[[ THE INPUT, beginning ]]

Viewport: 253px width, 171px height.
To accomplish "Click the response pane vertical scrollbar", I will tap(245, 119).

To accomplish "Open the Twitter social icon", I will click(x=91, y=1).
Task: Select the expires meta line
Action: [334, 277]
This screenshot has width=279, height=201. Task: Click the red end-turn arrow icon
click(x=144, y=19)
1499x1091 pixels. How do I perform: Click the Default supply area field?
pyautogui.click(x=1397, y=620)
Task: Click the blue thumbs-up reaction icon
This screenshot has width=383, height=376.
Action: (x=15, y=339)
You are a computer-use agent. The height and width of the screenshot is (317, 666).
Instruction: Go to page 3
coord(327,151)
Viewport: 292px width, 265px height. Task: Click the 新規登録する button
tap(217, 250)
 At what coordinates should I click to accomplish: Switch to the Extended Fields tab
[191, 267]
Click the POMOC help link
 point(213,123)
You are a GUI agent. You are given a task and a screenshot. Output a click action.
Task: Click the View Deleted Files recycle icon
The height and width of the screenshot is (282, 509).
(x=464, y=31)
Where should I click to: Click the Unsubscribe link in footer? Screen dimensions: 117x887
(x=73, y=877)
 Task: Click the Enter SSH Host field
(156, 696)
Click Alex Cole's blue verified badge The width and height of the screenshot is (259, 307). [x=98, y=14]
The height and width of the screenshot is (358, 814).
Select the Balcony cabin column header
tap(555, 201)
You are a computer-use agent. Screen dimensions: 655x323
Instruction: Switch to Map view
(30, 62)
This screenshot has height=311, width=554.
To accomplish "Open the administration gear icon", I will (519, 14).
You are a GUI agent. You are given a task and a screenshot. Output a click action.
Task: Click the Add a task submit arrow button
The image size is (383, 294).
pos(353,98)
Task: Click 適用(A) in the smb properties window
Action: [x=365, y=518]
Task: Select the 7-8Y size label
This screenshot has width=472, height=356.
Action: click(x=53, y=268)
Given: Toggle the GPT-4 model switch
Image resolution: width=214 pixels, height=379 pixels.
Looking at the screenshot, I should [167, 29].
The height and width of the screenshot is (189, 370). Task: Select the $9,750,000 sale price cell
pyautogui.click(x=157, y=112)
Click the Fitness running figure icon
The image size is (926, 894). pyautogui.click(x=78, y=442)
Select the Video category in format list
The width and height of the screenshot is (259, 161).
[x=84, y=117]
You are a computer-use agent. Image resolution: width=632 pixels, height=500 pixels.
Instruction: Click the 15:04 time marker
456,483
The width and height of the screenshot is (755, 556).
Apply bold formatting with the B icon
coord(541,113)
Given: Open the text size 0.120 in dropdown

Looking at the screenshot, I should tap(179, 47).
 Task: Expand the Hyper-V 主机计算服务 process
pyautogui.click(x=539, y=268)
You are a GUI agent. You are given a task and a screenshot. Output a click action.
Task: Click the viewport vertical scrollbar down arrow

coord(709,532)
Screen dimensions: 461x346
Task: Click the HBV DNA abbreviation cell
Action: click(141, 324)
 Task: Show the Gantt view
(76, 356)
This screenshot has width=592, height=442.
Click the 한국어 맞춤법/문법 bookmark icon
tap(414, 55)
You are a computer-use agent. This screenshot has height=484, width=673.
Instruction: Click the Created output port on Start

[[ THE INPUT, end ]]

§ **AIM OF THE EXERCISE**
The expected response is the full set of records, reproduced exactly.

§ **EXPECTED OUTPUT**
Viewport: 253px width, 171px height.
To accomplish "Click the response pane vertical scrollbar", I will tap(245, 119).

To accomplish "Open the Twitter social icon", I will click(x=91, y=1).
Task: Select the expires meta line
Action: [334, 277]
This screenshot has width=279, height=201. Task: Click the red end-turn arrow icon
click(x=144, y=19)
1499x1091 pixels. How do I perform: Click the Default supply area field?
pyautogui.click(x=1397, y=620)
Task: Click the blue thumbs-up reaction icon
This screenshot has width=383, height=376.
Action: (x=15, y=339)
You are a computer-use agent. The height and width of the screenshot is (317, 666).
Instruction: Go to page 3
coord(327,151)
Viewport: 292px width, 265px height. Task: Click the 新規登録する button
tap(217, 250)
 At what coordinates should I click to accomplish: Switch to the Extended Fields tab
[191, 267]
Click the POMOC help link
 point(213,123)
You are a GUI agent. You are given a task and a screenshot. Output a click action.
Task: Click the View Deleted Files recycle icon
The height and width of the screenshot is (282, 509).
(x=464, y=31)
Where should I click to: Click the Unsubscribe link in footer? Screen dimensions: 117x887
(x=73, y=877)
 Task: Click the Enter SSH Host field
(156, 696)
Click Alex Cole's blue verified badge The width and height of the screenshot is (259, 307). [x=98, y=14]
The height and width of the screenshot is (358, 814).
Select the Balcony cabin column header
tap(555, 201)
You are a computer-use agent. Screen dimensions: 655x323
Instruction: Switch to Map view
(30, 62)
This screenshot has height=311, width=554.
To accomplish "Open the administration gear icon", I will (519, 14).
You are a GUI agent. You are given a task and a screenshot. Output a click action.
Task: Click the Add a task submit arrow button
The image size is (383, 294).
pos(353,98)
Task: Click 適用(A) in the smb properties window
Action: [x=365, y=518]
Task: Select the 7-8Y size label
This screenshot has width=472, height=356.
Action: click(x=53, y=268)
Given: Toggle the GPT-4 model switch
Image resolution: width=214 pixels, height=379 pixels.
Looking at the screenshot, I should [167, 29].
The height and width of the screenshot is (189, 370). Task: Select the $9,750,000 sale price cell
pyautogui.click(x=157, y=112)
Click the Fitness running figure icon
The image size is (926, 894). pyautogui.click(x=78, y=442)
Select the Video category in format list
The width and height of the screenshot is (259, 161).
[x=84, y=117]
You are a computer-use agent. Image resolution: width=632 pixels, height=500 pixels.
Instruction: Click the 15:04 time marker
456,483
The width and height of the screenshot is (755, 556).
Apply bold formatting with the B icon
coord(541,113)
Given: Open the text size 0.120 in dropdown

Looking at the screenshot, I should tap(179, 47).
 Task: Expand the Hyper-V 主机计算服务 process
pyautogui.click(x=539, y=268)
You are a GUI agent. You are given a task and a screenshot. Output a click action.
Task: Click the viewport vertical scrollbar down arrow

coord(709,532)
Screen dimensions: 461x346
Task: Click the HBV DNA abbreviation cell
Action: click(141, 324)
 Task: Show the Gantt view
(76, 356)
This screenshot has width=592, height=442.
Click the 한국어 맞춤법/문법 bookmark icon
tap(414, 55)
You are a computer-use agent. This screenshot has height=484, width=673.
Instruction: Click the Created output port on Start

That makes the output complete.